But a splendid addition has been recently made to the decorations of the church by Lord De Dunstanville, on his retiring from the office of recorder in the corporation. The large east window of the chancel is entirely filled with painted glass, and the middle part contains a well-drawn representation of the Ascension.
Bodmin parish contains 5279 statute acres.
| Annual value of the Real Property, as returned to Parliament in 1815: | £. | s. | d. | |||
| The Town | 7784 | |||||
| The Parish | 3077 | |||||
| 10,861 | 0 | 0 | ||||
| Poor Rate in 1831: | ||||||
| The Town | 1012 | 0 | ||||
| The Parish | 318 | 10 | ||||
| 1330 | 10 | 0 | ||||
| Population,— | ||||
| in 1801: | in 1811: | in 1821: | in 1831: | |
| The Town | 1951 | 2050 | 2902 | 3375. |
| The Parish | 348 | 383 | 376 | 407. |
| Total | 2299 | 2383 | 3278 | 3782 |
Increase on a hundred in 30 years, sixty-four and a half per cent.
GEOLOGY.
Dr.

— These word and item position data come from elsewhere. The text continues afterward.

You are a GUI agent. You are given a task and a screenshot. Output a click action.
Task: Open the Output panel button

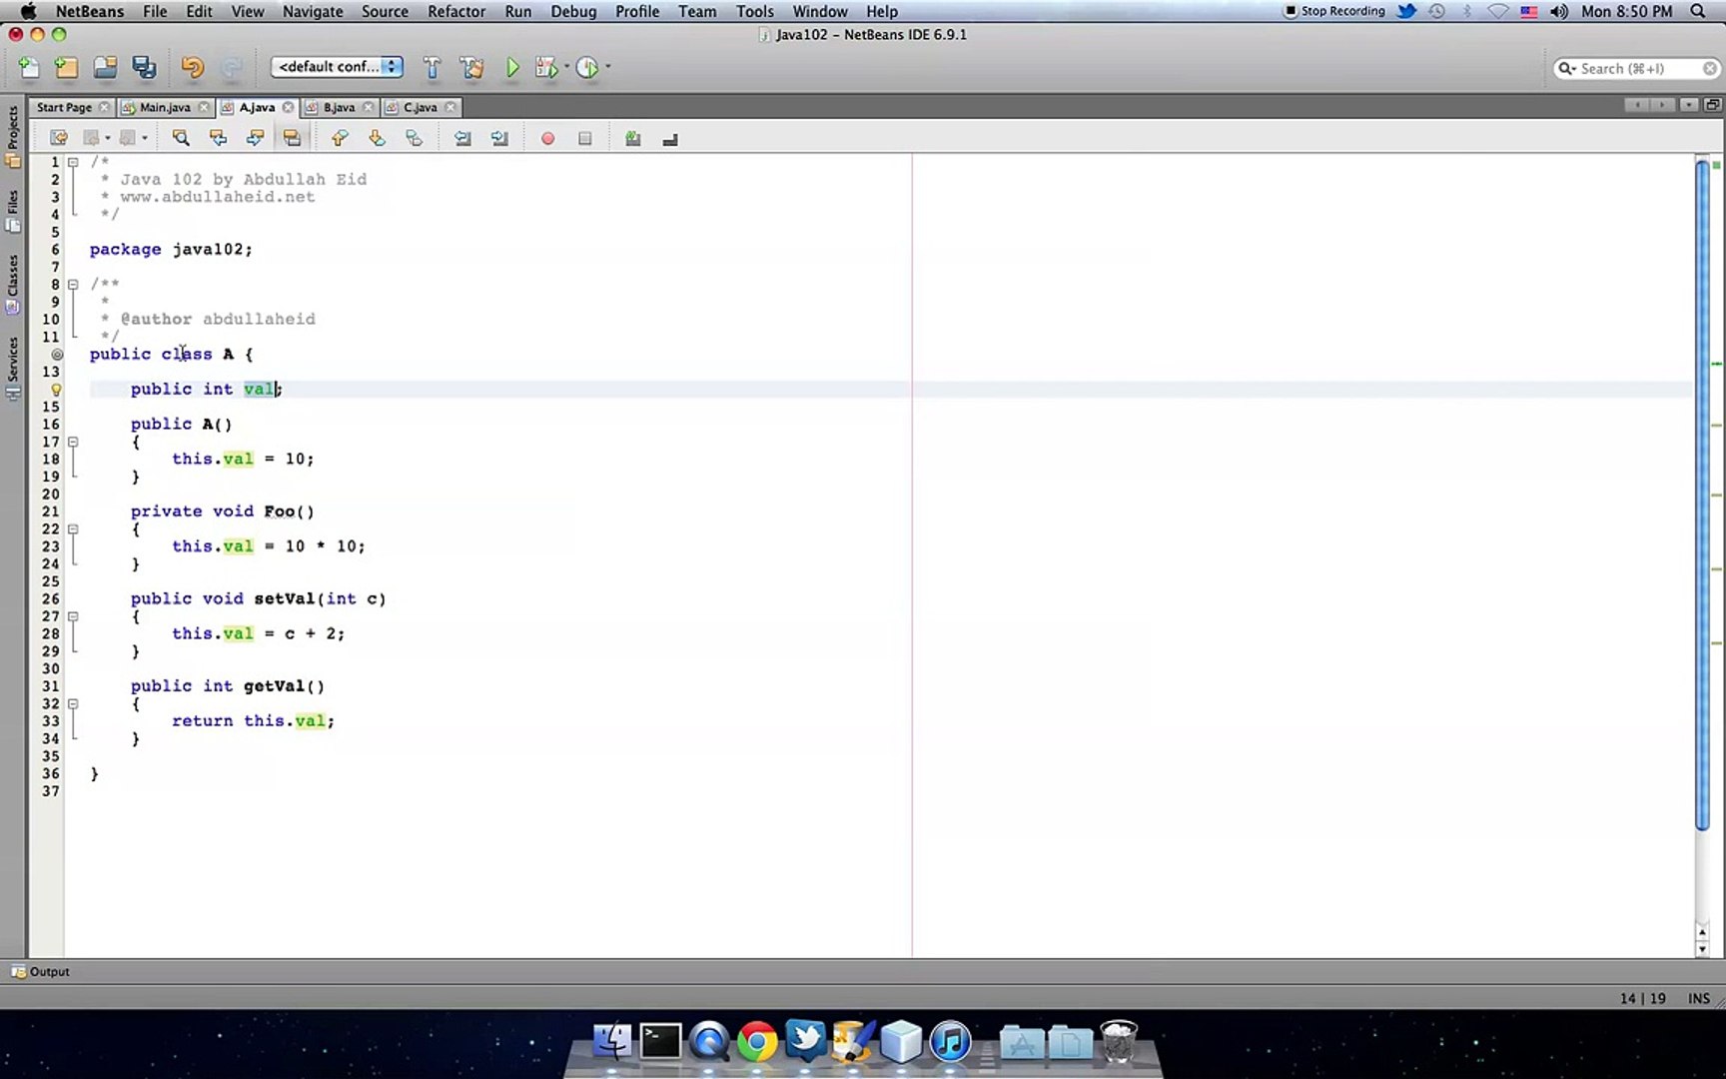(41, 971)
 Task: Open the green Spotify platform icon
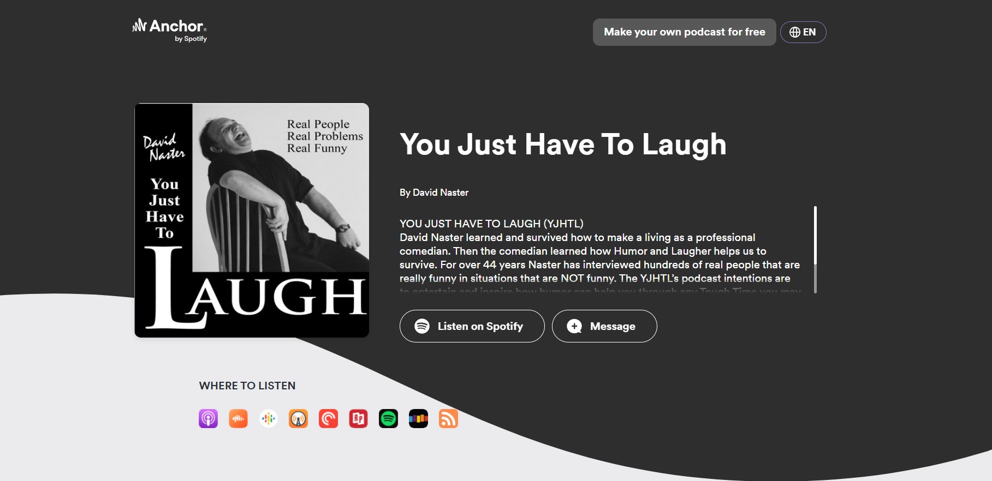coord(388,419)
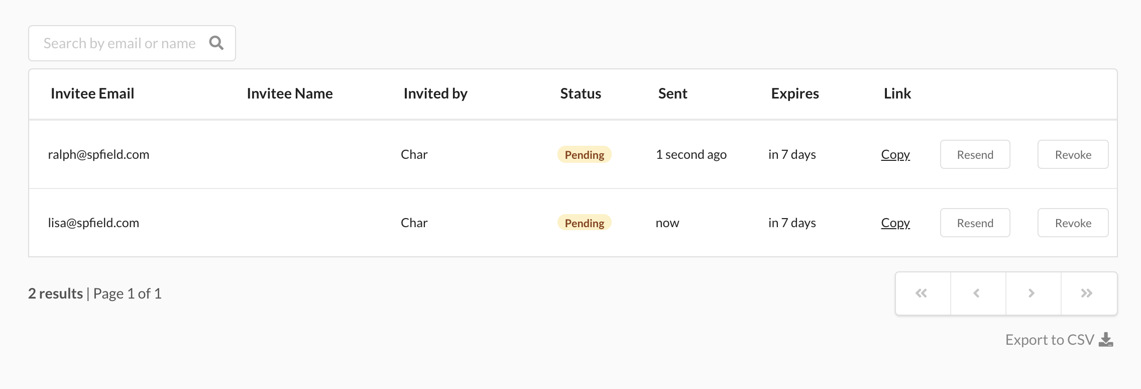
Task: Jump to last page with double-right arrows
Action: pyautogui.click(x=1089, y=294)
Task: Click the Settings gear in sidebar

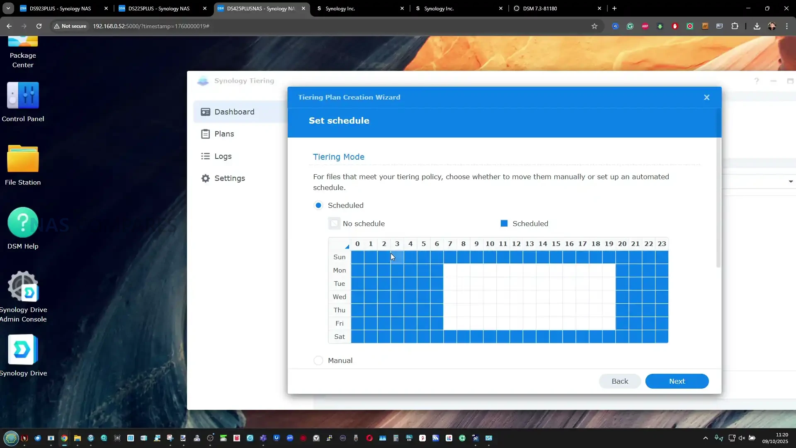Action: [206, 178]
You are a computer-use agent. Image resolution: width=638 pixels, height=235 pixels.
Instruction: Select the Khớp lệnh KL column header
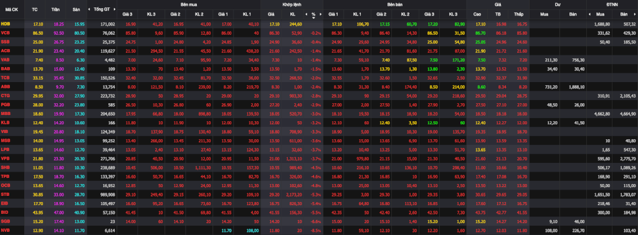[293, 14]
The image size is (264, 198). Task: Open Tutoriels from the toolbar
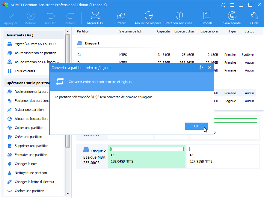click(x=206, y=16)
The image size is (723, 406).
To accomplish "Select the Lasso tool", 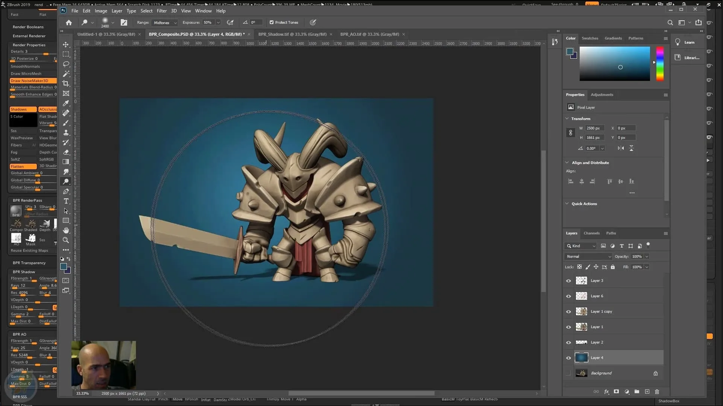I will (x=66, y=64).
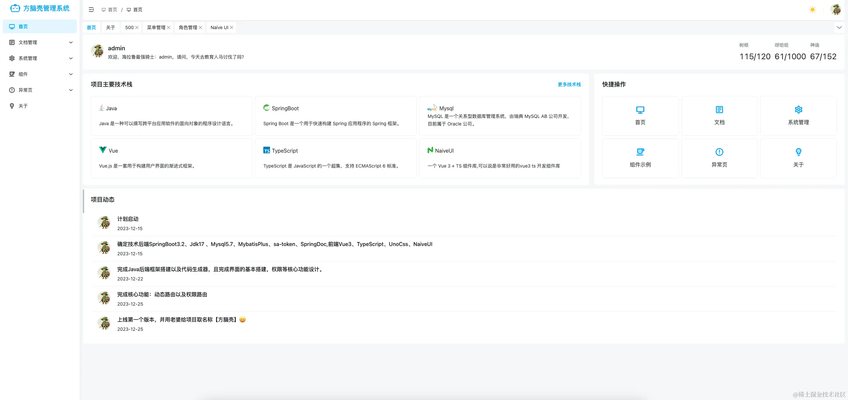This screenshot has height=400, width=848.
Task: Toggle the light/dark theme sun icon
Action: tap(812, 10)
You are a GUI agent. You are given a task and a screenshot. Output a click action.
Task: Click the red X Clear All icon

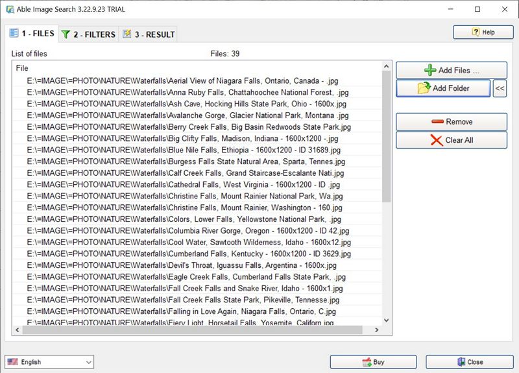pos(437,140)
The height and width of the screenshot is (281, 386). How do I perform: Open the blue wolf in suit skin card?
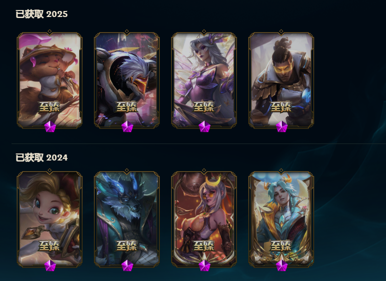(127, 219)
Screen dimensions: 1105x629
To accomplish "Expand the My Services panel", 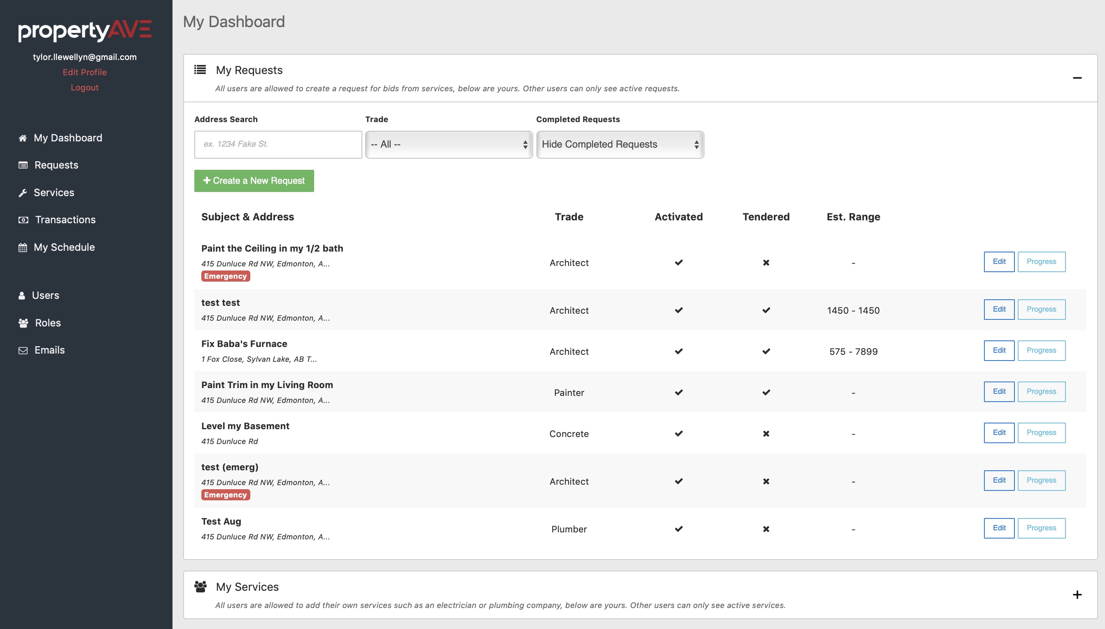I will [x=1077, y=595].
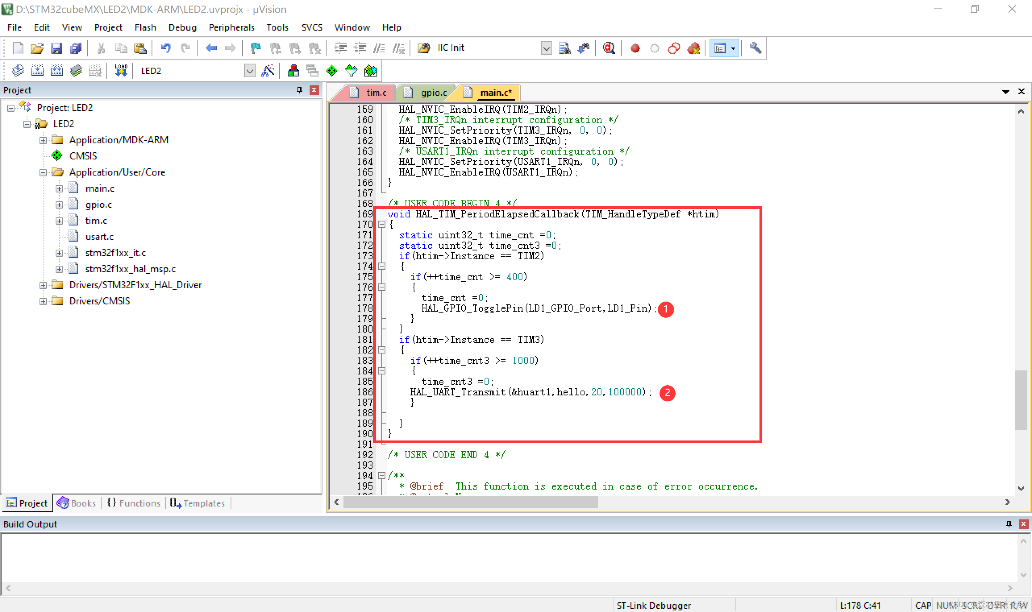1032x612 pixels.
Task: Switch to the tim.c tab
Action: 371,93
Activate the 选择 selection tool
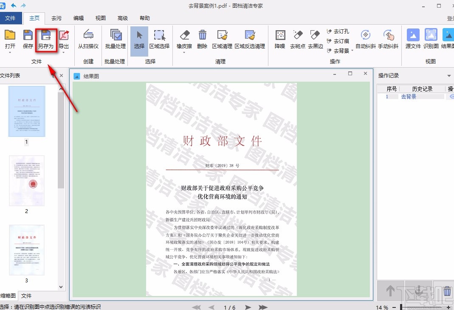The width and height of the screenshot is (454, 310). (139, 40)
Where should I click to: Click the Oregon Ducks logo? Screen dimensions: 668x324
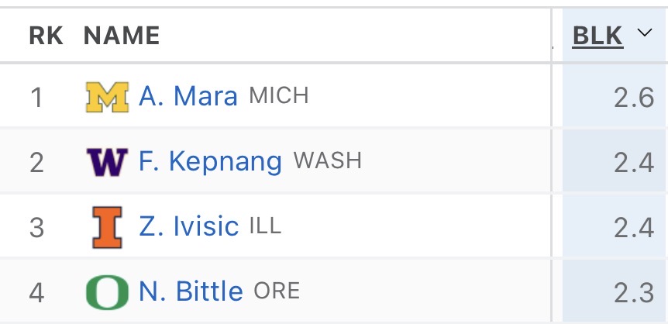pos(107,292)
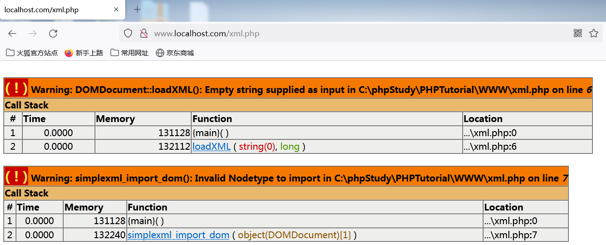
Task: Click the browser back arrow
Action: [12, 33]
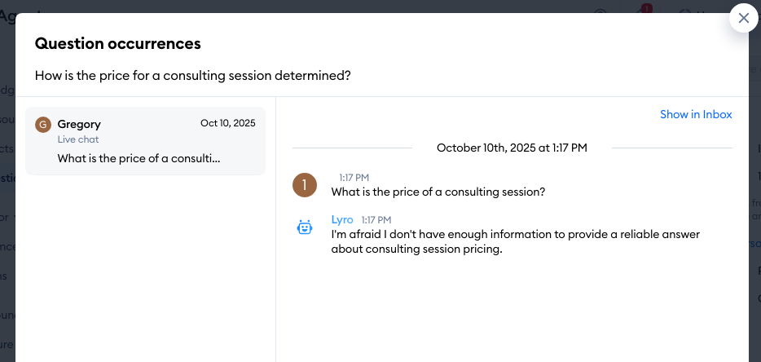Click the Lyro sender name
The image size is (761, 362).
[343, 219]
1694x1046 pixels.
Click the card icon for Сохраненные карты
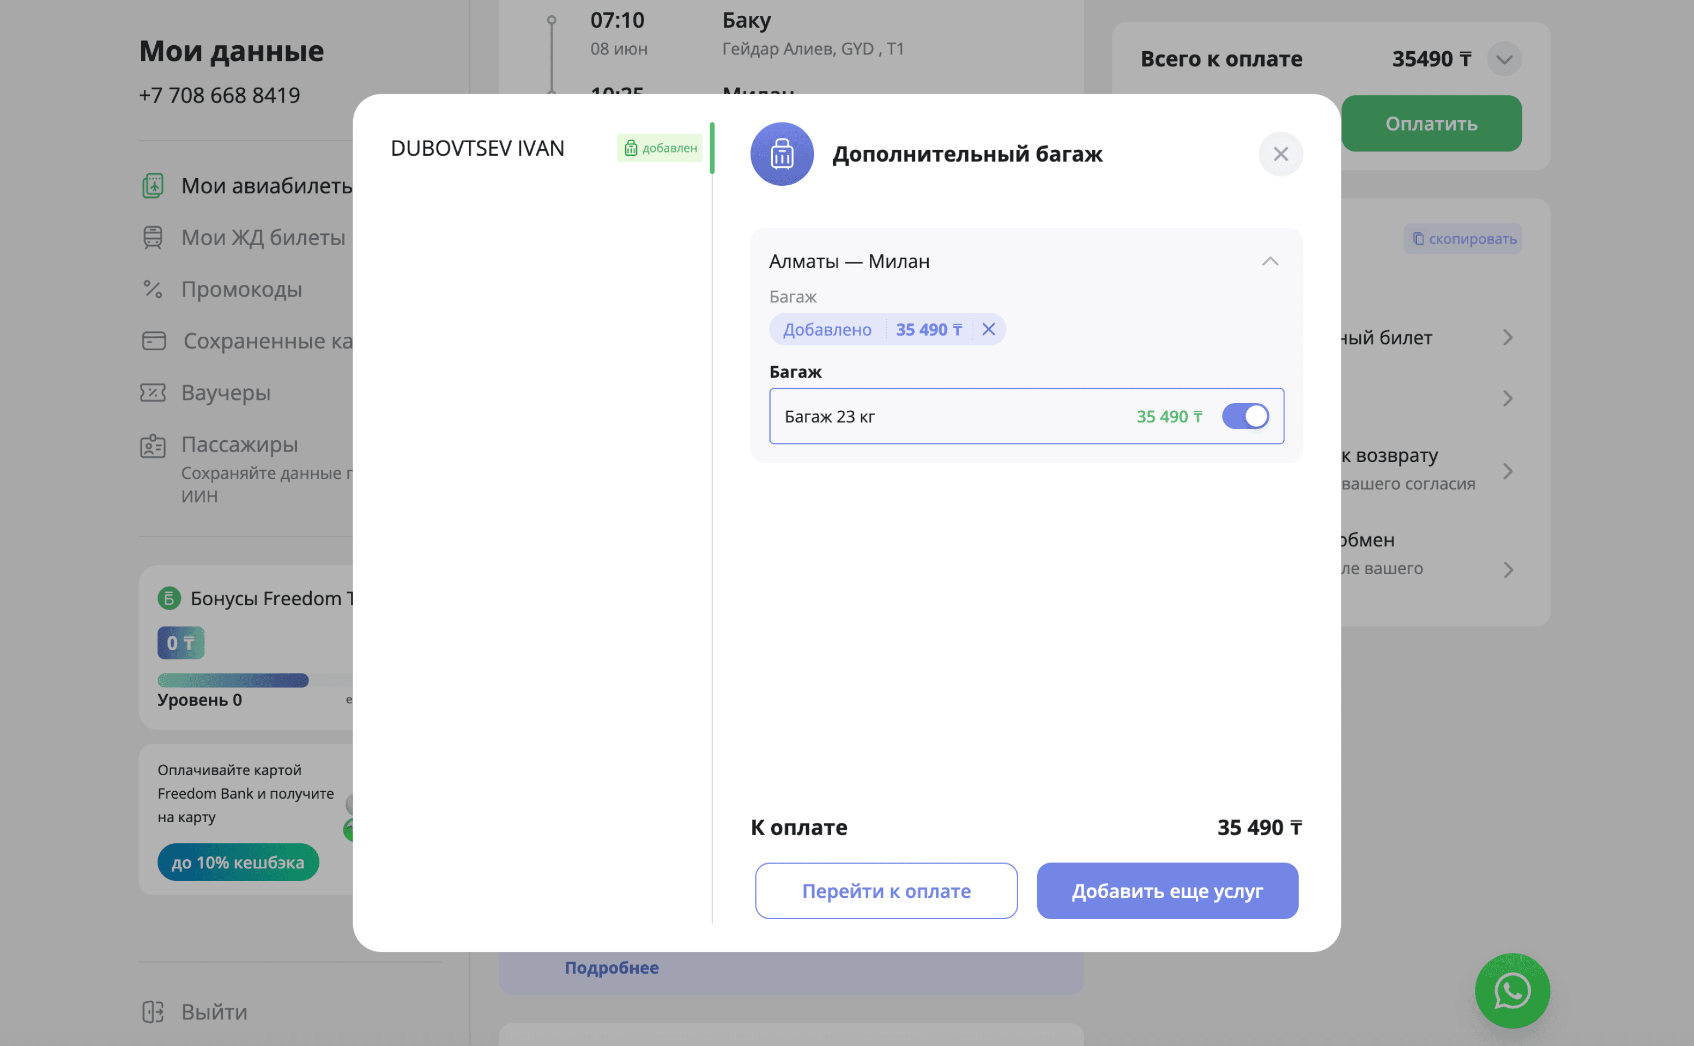click(154, 341)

Boase says of the Geology: the town of Bodmin is about midway between two insulated groups of granite, and it is principally built of a stone quarried on the spot, and which well deserves the attention of geologists. This rock in the deeper parts of the quarry becomes more blue; but its common appearance presents various shades of drab or fawn colour, with irregular spots of an ochreous yellow. It breaks into thick laminæ, or slabs, which are traversed by parallel joints; so that, with care, this stone may be obtained in oblong quadrangular masses. It is soft; sometimes so much so as to lose its cohesion. The substance appears to be almost entirely argillaceous.
All the cultivated parts of this parish, north and north-west of the town, rest on this rock: and the barren parts on a schistose rock, which is very siliceous, affording by its partial disintegration no more than a shallow, meagre soil; silica predominating in the one, and argillaceous earth, or alumine, in the other. The characteristic rocks of these genera occur next to the granite in the parishes of Blisland and St. Breward, and they will be noticed in the description of the latter parish.
The editor is aware that the article Bodmin has extended to a very great length. It might easily have been extended much further from interesting materials collected by Mr. Wallis relative to the past and present state of this chief seat of our ecclesiastical establishments. On their abolition the town unquestionably fell into great decay, till about the middle of the last century, when roads were made in all directions, and Bodmin, from being almost inaccessible by the modern system of travelling, became an extensive thoroughfare; the market has grown into one of the first in Cornwall, and the whole town is renovated by trade and industry.